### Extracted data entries
──────────

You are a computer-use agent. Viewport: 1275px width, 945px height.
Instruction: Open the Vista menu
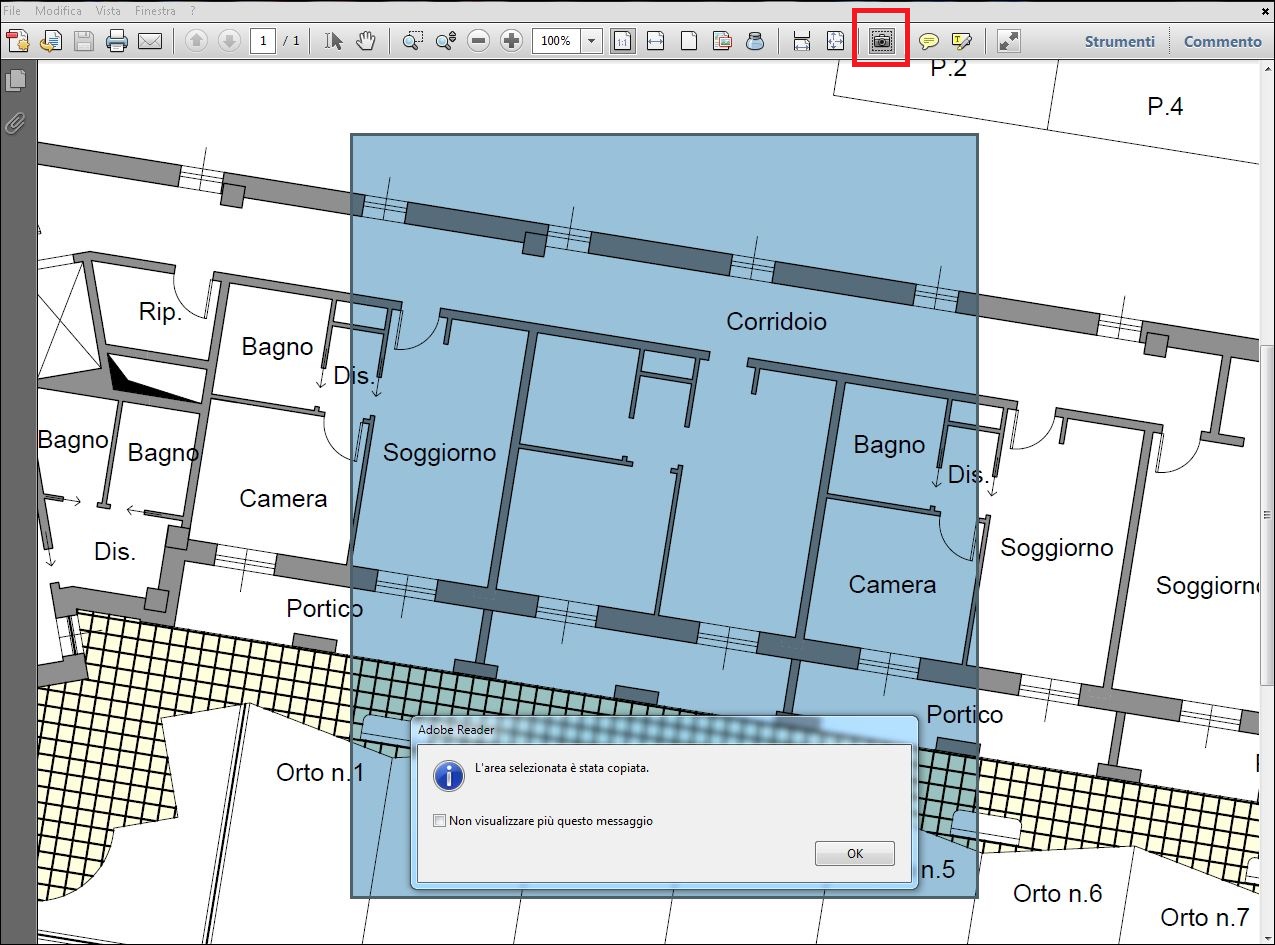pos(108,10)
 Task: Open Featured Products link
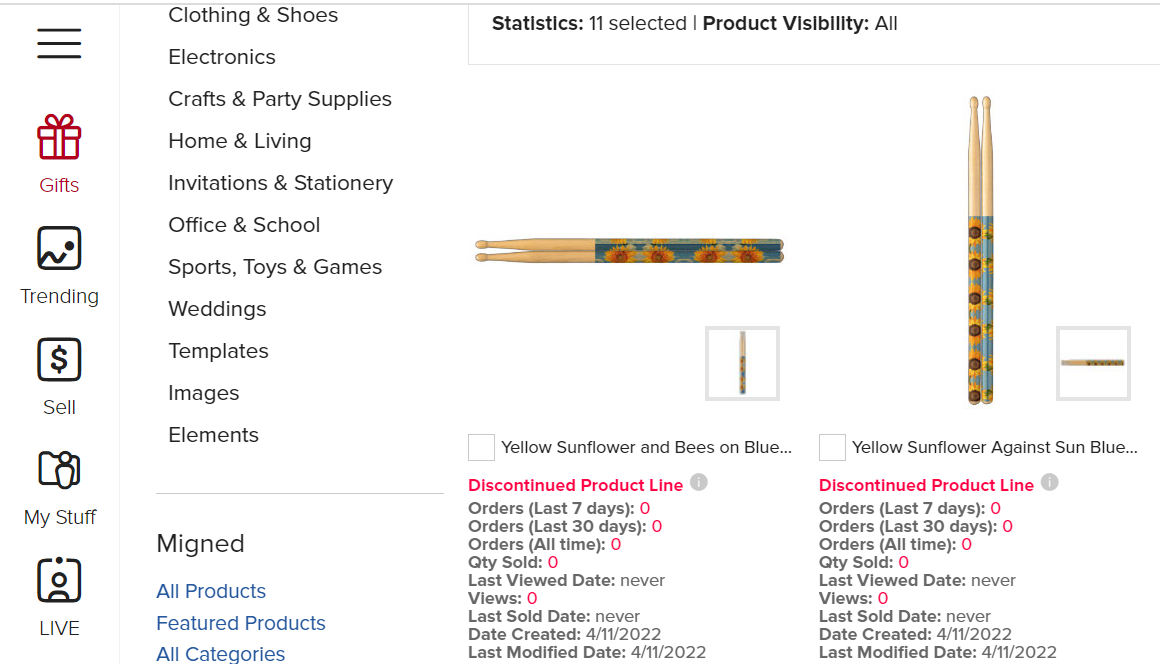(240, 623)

──────────

### Aim
Convert these lines into a Markdown table with the columns "No." and "Line," skipping blank lines and leaving out the pictures.

### Correct output
| No. | Line |
|---|---|
| 1 | You are a computer-use agent. Viewport: 1275px width, 945px height. |
| 2 | Instruction: Open the Vista menu |
| 3 | pos(108,10) |
| 4 |  Task: Open Featured Products link |
| 5 | (240, 623) |